Hope College will feature the address “Nuclear Proliferation: New Worries” by Jack Segal, the former National Security Council director for nonproliferation, on Monday, Feb. 20, at 1 p.m. in Winants Auditorium of Graves Hall through the Great Decisions Global Discussion Series of the World Affairs Council of Western Michigan.
The public is invited. Admission is free.
The council’s Great Decisions Global Discussion Series highlights the most critical global topics facing Americans for the year as chosen by the Foreign Policy Association in New York City. The council brings experts to West Michigan to discuss the topics, with presentations at Hope in the afternoon and at Aquinas College in the evening.
Segal is a retired senior foreign service officer who has worked on nuclear issues throughout a 35-year career. He was State Department representative to the Strategic Arms Reduction Talks (START) under President Reagan, during which he authored the landmark “Agreement on Nuclear Risk Reduction” reached with the USSR in 1987. He went on to an assignment in Moscow, where he worked with Russian counterparts to implement nuclear and chemical weapons agreements, then he and his wife Karen opened the first U.S. Consulate General in central Russia. From that vantage point he supervised the monitoring of the Intermediate-range Nuclear Forces (INF) agreement and continued his work on a chemical weapons destruction agreement.
Returning to Washington, Segal became chief of staff to the State Department’s Under Secretary for Arms Control and International Security where he managed a staff that was dealing with major challenges from Iran, North Korea and Pakistan. He then went to President Clinton’s National Security Council as director for Russia, Ukraine and Eurasia, then to a second posting as NSC director for non-proliferation where he again dealt with the issues that still remain major challenges today.

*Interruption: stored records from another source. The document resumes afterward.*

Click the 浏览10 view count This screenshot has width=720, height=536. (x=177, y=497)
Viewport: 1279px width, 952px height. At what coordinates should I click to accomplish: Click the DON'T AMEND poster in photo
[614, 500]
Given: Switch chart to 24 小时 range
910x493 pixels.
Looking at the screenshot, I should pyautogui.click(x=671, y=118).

He and Karen “retired” to Traverse City where they co-chair the World Affairs Councils of America chapter for northern Michigan.

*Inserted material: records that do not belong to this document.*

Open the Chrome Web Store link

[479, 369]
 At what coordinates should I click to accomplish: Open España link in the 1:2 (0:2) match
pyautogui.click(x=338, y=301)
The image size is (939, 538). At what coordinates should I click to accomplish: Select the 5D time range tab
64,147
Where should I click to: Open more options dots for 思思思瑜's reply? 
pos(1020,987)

Hope is an educational partner of the World Affairs Council of Western Michigan (worldmichigan.org), which is dedicated to educating people in western Michigan about other countries and cultures of the world, as well as providing a forum for discussion of critical foreign policy issues. In existence since 1949, the World Affairs Council of Western Michigan is a non-partisan, non-advocacy educational non-profit organization. With 60 member companies and almost 3,000 members, it is considered one of the best councils in the national network of 100 World Affairs Councils.
The council’s Great Decisions Global Discussion Series will feature a total of eight addresses on Mondays between February 6 and April 3, with additional topics including nuclear proliferation, and the complexity of U.S.-Saudi and U.S.-China relations. Six of the events will take place at Hope, and all eight will take place at Aquinas College. There is a $10 admission charge for the events at Aquinas.
Graves Hall is located at 263 College Ave., between 10th and 12th streets. The Aquinas College Performing Arts Center is located at 1703 Robinson Rd. SE in Grand Rapids.